In his 27 years as an active member of the ranching community, George has worked towards collaborative forward-thinking management of resources in the San Luis Valley. A practitioner of Holistic Management for over 20 years, George adjusts these practices to fit the land and operation under his management. Julie taught interdisciplinary environmental education at the college level for 15 years, including a decade at Audubon Expedition Institute (AEI) of Lesley University. Julie spent those years challenging students to look beyond surface conflicts between environmentalism and agriculture, and to see the common values and goals shared by both points of view.
George has reduced aquifer depletion while increasing the diversity and vigor of irrigated meadows and uplands. This land held onto its productivity in the worst of the drought, due to decades of attention to soil porosity, plant diversity, and soil cover.
Julie and George also closely monitor their BLM grazing lease lands. They note, and the BLM confirms, an increase in wildlife on these lands.
George and Julie collaborated with Holistic Management International and the New Mexico State Land Office in their work at La Semilla, near Albuquerque.

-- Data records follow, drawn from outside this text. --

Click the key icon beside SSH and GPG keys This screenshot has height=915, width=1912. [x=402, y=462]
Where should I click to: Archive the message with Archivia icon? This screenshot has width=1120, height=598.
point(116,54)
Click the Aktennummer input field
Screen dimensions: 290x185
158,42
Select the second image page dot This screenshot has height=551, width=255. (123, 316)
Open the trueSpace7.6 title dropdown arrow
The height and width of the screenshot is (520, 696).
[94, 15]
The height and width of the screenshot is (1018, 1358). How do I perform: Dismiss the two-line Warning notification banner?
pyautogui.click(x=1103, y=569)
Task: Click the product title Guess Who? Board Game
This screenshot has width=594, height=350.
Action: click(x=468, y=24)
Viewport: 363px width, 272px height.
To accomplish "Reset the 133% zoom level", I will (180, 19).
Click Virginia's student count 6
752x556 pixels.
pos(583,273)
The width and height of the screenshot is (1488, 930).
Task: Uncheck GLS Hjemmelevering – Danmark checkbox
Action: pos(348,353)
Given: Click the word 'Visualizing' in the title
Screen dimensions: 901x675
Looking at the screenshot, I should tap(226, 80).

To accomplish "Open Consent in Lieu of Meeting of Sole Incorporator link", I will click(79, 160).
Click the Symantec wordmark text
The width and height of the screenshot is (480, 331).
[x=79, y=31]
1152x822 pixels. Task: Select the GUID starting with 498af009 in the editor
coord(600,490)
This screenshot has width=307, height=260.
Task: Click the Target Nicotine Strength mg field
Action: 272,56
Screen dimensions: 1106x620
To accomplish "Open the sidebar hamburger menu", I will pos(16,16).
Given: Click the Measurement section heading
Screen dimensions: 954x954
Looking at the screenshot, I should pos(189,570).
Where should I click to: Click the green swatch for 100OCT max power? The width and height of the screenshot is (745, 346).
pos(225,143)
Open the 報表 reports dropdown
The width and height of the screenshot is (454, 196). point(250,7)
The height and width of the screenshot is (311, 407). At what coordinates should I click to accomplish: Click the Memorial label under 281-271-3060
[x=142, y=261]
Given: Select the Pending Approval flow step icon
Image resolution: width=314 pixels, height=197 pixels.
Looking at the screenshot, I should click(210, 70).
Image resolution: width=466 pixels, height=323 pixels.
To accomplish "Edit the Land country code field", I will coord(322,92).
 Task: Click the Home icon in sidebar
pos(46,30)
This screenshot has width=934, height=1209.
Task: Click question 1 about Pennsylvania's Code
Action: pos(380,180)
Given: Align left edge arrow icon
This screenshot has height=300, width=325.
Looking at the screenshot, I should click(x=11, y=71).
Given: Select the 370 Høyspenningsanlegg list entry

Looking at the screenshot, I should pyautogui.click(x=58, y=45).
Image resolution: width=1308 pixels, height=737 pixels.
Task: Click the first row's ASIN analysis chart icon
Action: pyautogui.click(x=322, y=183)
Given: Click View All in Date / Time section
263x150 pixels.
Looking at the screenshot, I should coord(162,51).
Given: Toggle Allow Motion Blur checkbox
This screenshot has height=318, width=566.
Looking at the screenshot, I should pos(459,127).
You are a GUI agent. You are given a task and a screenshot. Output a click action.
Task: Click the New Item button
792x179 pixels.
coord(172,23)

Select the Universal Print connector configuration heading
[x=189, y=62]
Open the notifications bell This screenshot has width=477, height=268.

They used cattle to restore a severely degraded piece of land, at a former test site of Kirtland Air Force Base.
They have assisted the U.S. Fish and Wildlife Service in determining appropriate use of livestock on the new U.S.F.W.S. Baca National Wildlife Refuge near Crestone, Colorado, to improve wildlife habitat, maintain water flows and wetlands, and control invasive species.
They have come to understand profoundly that it is all about relationships -- between husband and wife as partners in their particular adventure, between themselves and the land which sustains them, and between the ecological processes within the soil, on which all the other relationships depend.
Their management illustrates that ranching can restore and increase healthy biological processes while providing a livelihood to a ranching family and contributing to a sound and peaceful rural community.